I find this book unusual because Moby's feelings about "success" in his world is a bit close to some of my feelings about the game right now.
In the early 1990s going on tour had been novel, and I had been an enthusiastic evangelist for the nascent rave scene. And then for a few years, after the success of Play and 18, it had been exciting, a perpetual road-trip party with huge concerts, unceasing drunkenness, and almost effortless promiscuity. But lately touring had turned into a routine, one in which I played in smaller venues to smaller audiences who just wanted to hear older songs.
Or call it "flat."
Suddenly everything seemed flat – the hipsters, the lights, the levity – as if life was just a staged photograph in a bad design magazine. I was sad, but underneath my sadness I was angry and disappointed. I’d been given the kingdom, and I’d squandered it.
I'm not that anhedonic, though, and I don't have the drinking/drug problems Moby does. His manager has enough partying at some point, "We walked to the limo. Sandy was usually unflappable, but he looked angry. 'I’m not sure I can keep doing this, Moby,' he said." I get him.
It's also true that casual sex can become less exciting over time,
These women were beautiful, and they wanted to have a threesome with me. But it felt rote, as if we were playing scripted parts: the debauched musician, the Park Avenue lady drinking away her sorrow, and the wide-eyed burlesque dancer from a small town outside Reno experiencing all that life in the big city had to offer.
This is the psyche's sign that it's time to change lanes.
There are Red Pill moments, like with this hot divorced chick at a New York City party,
“They’re all bitches,” she said, gesturing at the room full of soft money. “A year ago they were my best friends. Now they won’t talk to me.” “Why not?” “I got divorced, and now they’re all afraid I’m going to fuck their husbands.”
They're not bitches. They're wise. This is why some hot chicks have trouble making and keeping female friends. Smart chicks try to keep their man away from single hot women, as a form of damage control (guys will often do the same thing). When hot chicks say they have trouble making friends, it can be a sign of damaged personality... but it can also just be chicks wisely mate guarding.
Drugs are dangerous because used well they can enhance and make magical the human experience. Used poorly, they try to fill a hole in the soul, as Moby tries to use them... and it doesn't work.
I woke up alone, in the parking lot of the Lowry hotel in Manchester. The women were gone, the bus was cold, and I felt like gray death. There were empty vodka bottles on the floor.
This is fame, fortune, etc. But Moby can't take those things and build something on top of them, it seems.
I had money, status, and huge swaths of pristine land. But the increasingly noisy and demanding truth was that unless I was drunk or having sex with a stranger, I wasn’t happy. And although I had decided that I was a spiritual person, I never actually did anything spiritual.
Chasing happiness is foolish. You have to chase a goal or a skill or whatever that is challenging to reach but not impossible to reach, a goal or skill that you can make some progress towards every day.
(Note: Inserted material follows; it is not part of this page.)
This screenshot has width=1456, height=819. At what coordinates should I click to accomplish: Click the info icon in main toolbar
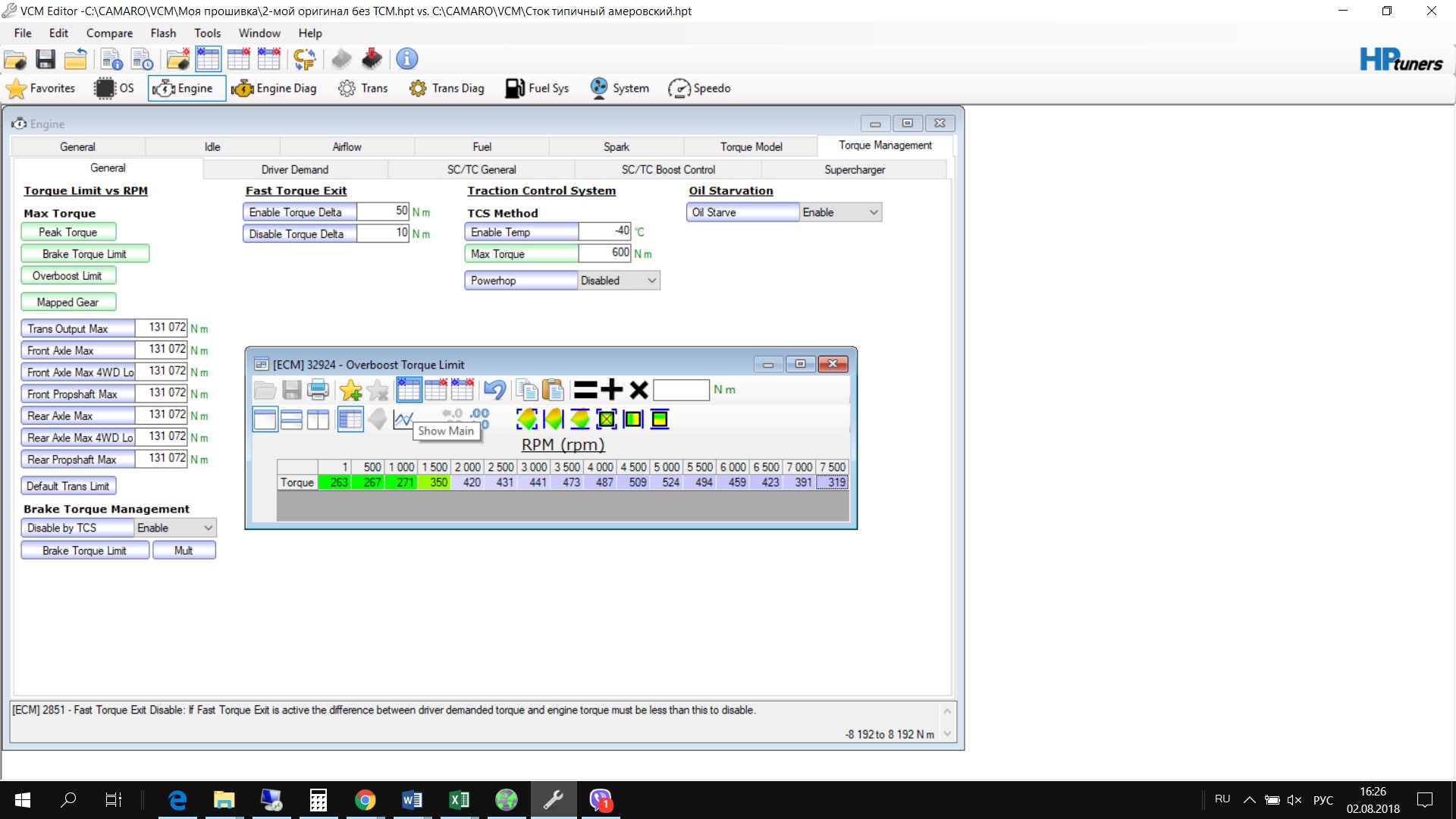(407, 59)
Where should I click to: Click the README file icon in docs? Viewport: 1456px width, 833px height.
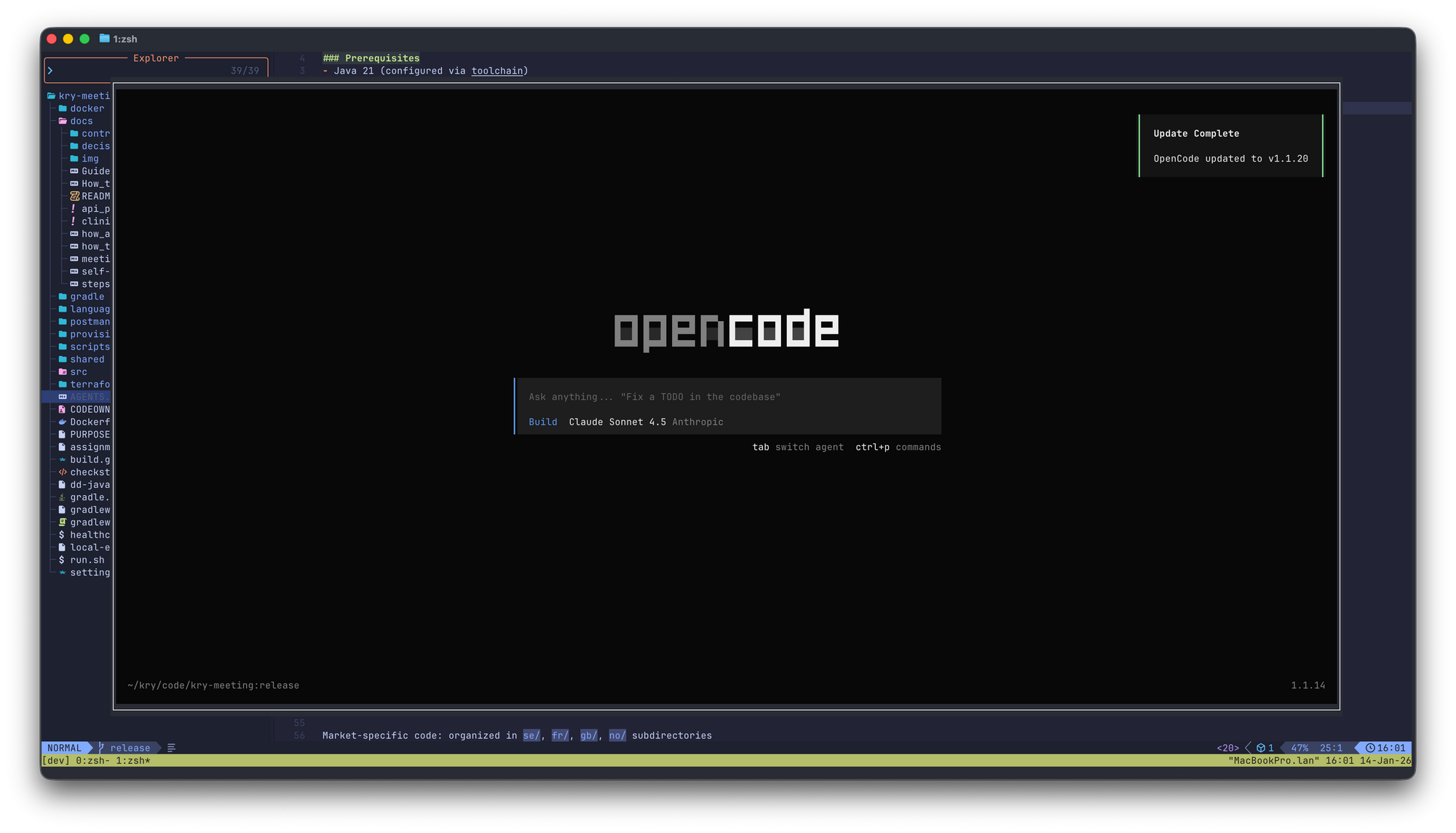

In the absence of such a goal people become listless. Guys who can't get laid do well with game because it has a goal and it has some ways you can make small progress every day (eat well, talk to chicks, develop new hobbies, hit the gym and watch those numbers improve, etc.).
This guy has some serious emotional problems that he never manages to address. I wonder how many guys in the community, are similar: effective on the outside (Moby is an effective music maker), totally fucked up on the inside. Seems like it'd be useful to ask... what if you get whatever you're striving for? Humans aren't happy in stasis... if you get everything, you'd still have to develop a new goal/purpose. We have to have a purpose, and we have to develop new ones, otherwise we stagnate and die.
This is not a typical book about the game or about how to manage your psychology and the psychology of other people. Moby doesn't talk about writing the big songs, which is a strange omission, like a book about game that says nothing about approaches.